It’s time to update our theories of org culture and how it manifests
Culture: in this instance, not the foul-smelling jar of sourdough starter gurgling on your kitchen bench. In this instance, we’re talking about an organisation’s shared values, goals, attitudes, rituals, and the unspoken rules for how everyone works together in comparison to others.
But is culture really only confined to the physical workspace? And if not, is it only determined based on leaders at the top?
Traditional org culture theories
Established theories of culture state that it comes from the top… or it occurs when critical incidents are witnessed, and how those incidents are dealt with. There are also concepts of explicit cultural norms or more implicit norms of how things are done around here.
Values and culture were assumed at a time when there was a figurehead standing at the front of the assembly line, telling all the factory workers to do this, and do that.
“We believe in integrity and honesty!”
Oof. How many times have you heard that one? Let’s face it – all companies ended up having the same five values plastered up on their walls.
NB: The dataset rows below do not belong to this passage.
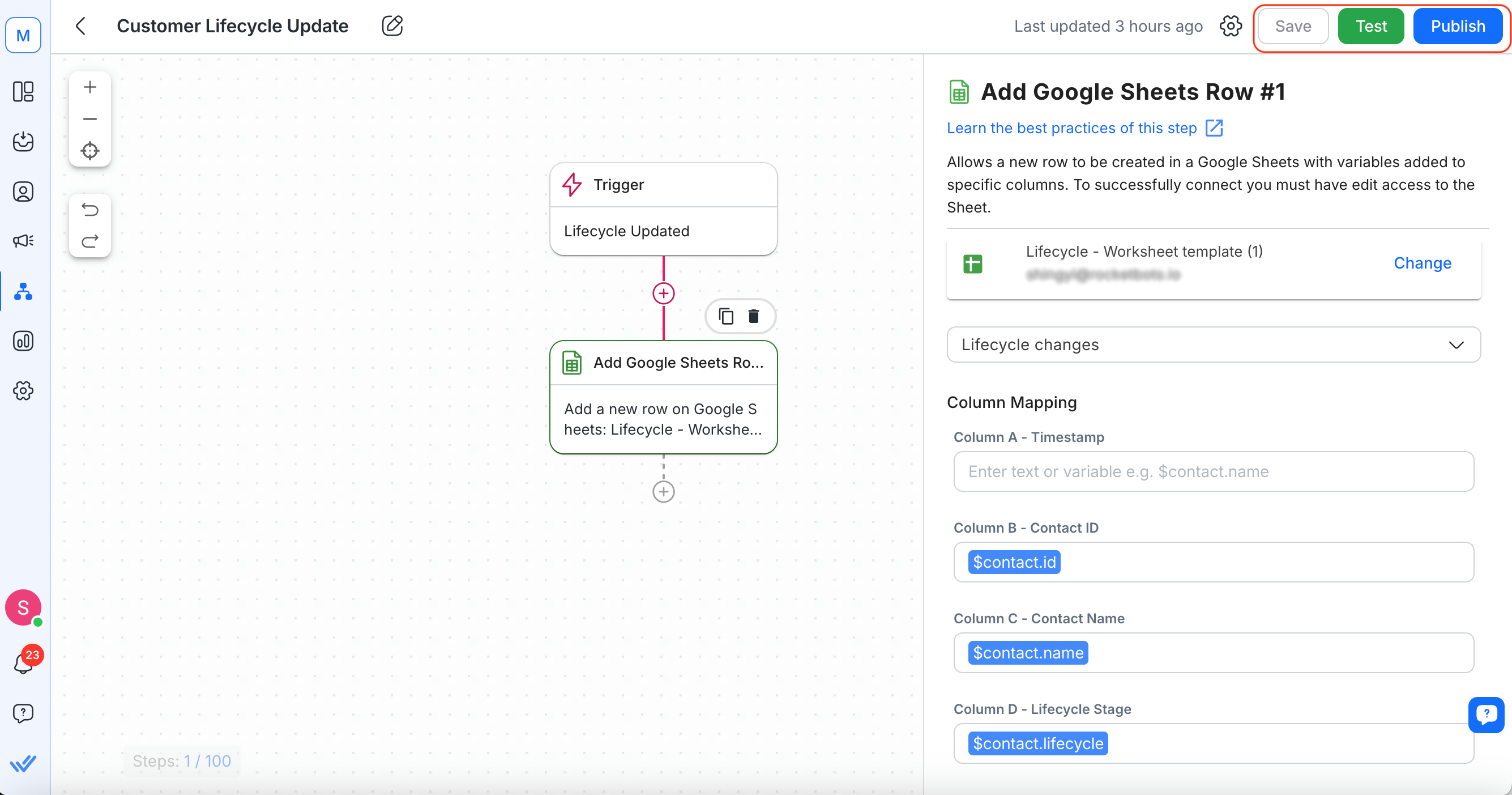The width and height of the screenshot is (1512, 795).
Task: Center the canvas with fit-view icon
Action: coord(90,151)
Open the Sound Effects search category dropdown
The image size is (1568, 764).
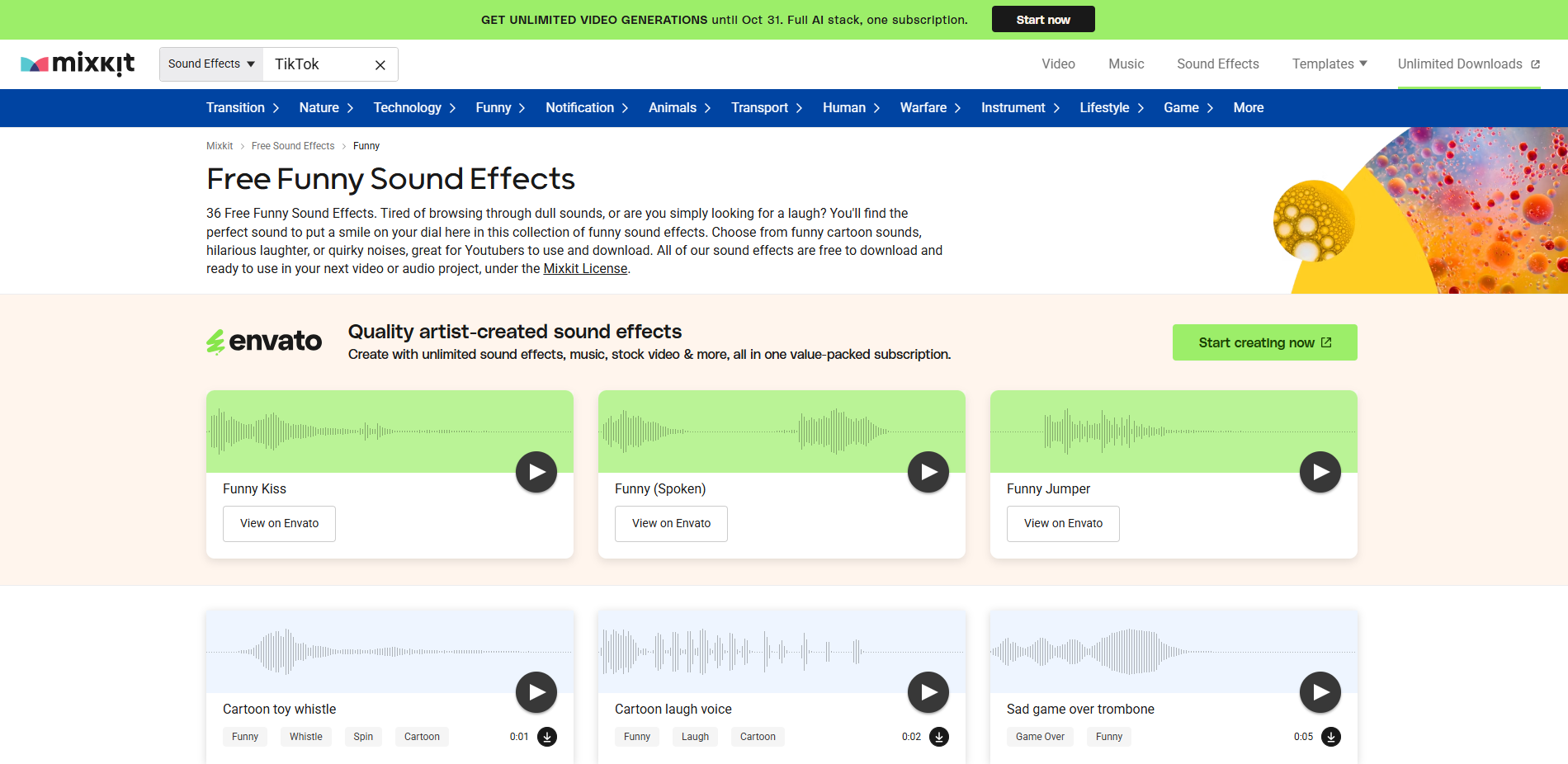click(x=210, y=64)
“But the reality is, employees come into organisations with inherited conceptions and worldviews, at the centre of which are embedded values that have become a part of their identity.”
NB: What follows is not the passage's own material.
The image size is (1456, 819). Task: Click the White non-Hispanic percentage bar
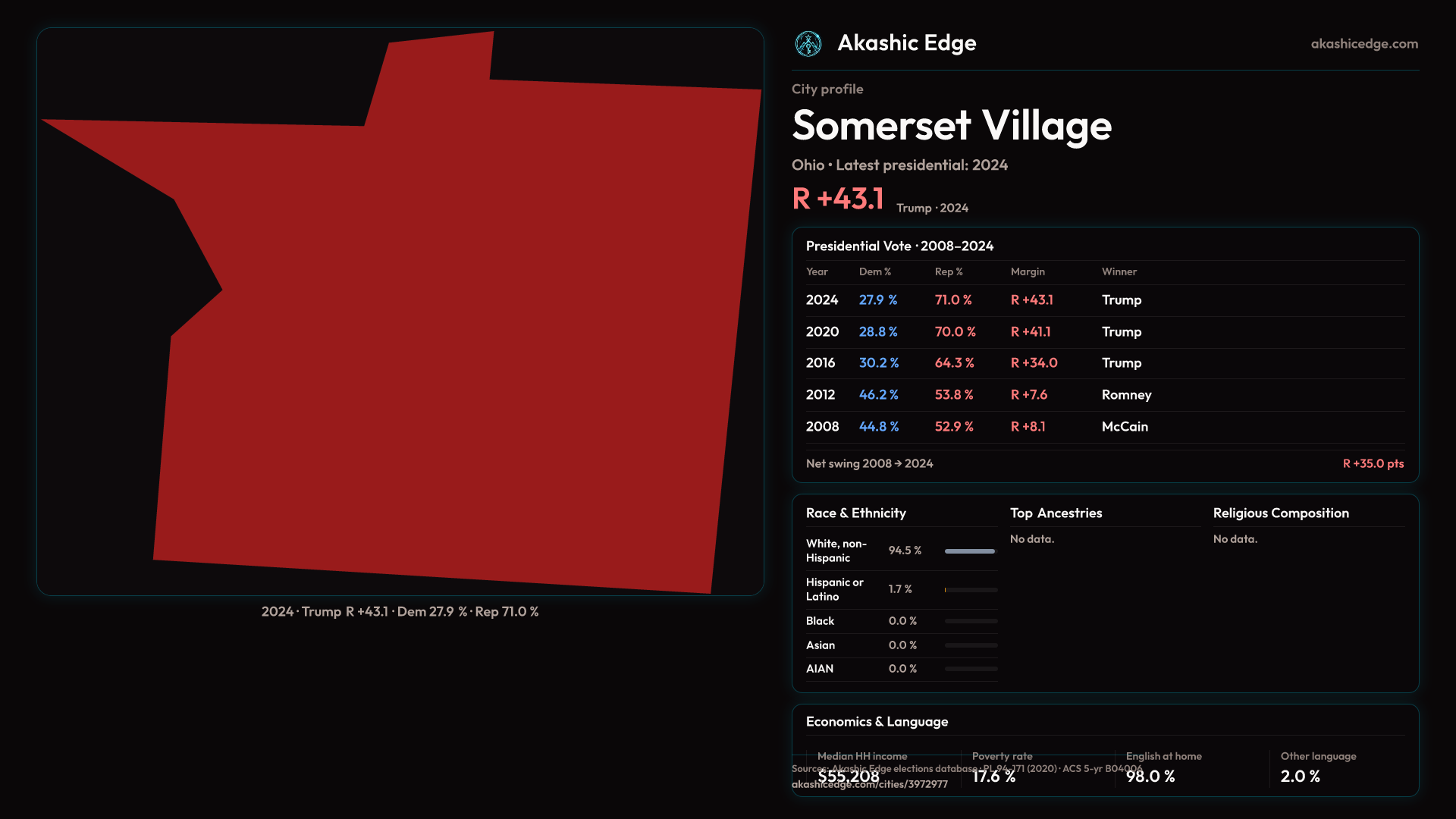(969, 551)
Culture isn’t static – it’s naturally evolving
Culture continues evolving with the different events, actions and practices occurring within an organisation. The most obvious is during a company or division merger where there’s an influx of new employees and/or systems and processes.
Things change. People adapt. Culture evolves.
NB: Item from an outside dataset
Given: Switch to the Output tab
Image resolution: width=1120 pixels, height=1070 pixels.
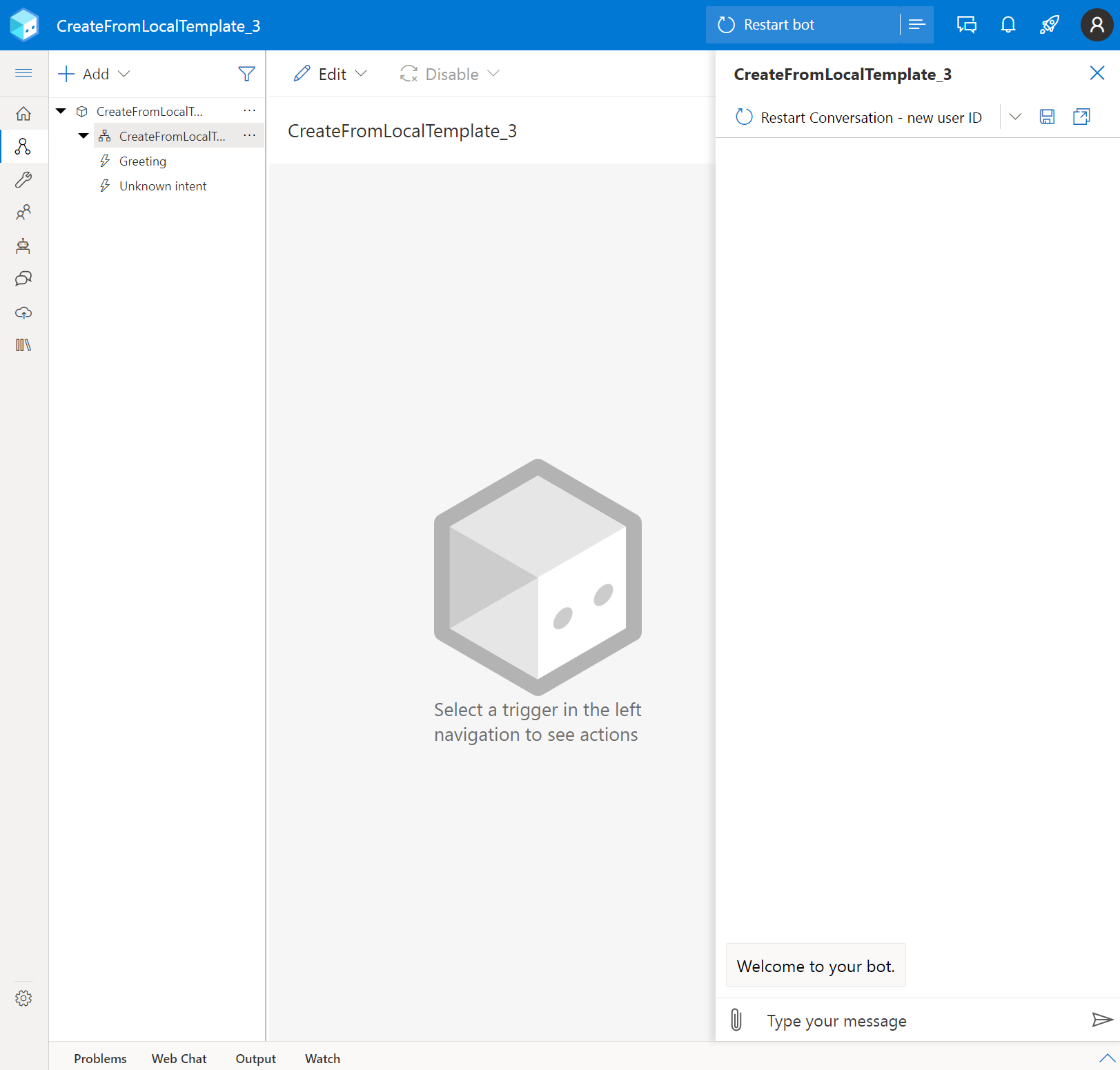Looking at the screenshot, I should (x=255, y=1058).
But it’s the pandemic that’s shifted our view of work and life, immediately requiring an adjustment to remote work that’s continued for 12-24 months. Remote teams adopted new systems, processes, and communication. ‘The Way We Do Things’ fundamentally morphed into something new!
So, what if culture manifests from within?
Now, as we move to more hybrid teams that are either together in person or distributed or completely remote, we know this notion of a ‘top down’ enforced culture isn’t really how it works in reality.
These teams now represent mini-factories in which the culture emanates from within, meaning that different teams will have different cultures. One team may feel very different from another, and it’s about finding out what works for each: the rituals, feedback loops, systems, and communication. The way they do things around here, now.
But their evolving culture only works successfully if everyone is functioning as a team: aligned with each other, united with a common purpose, and taking ownership and accountability for making any change successful.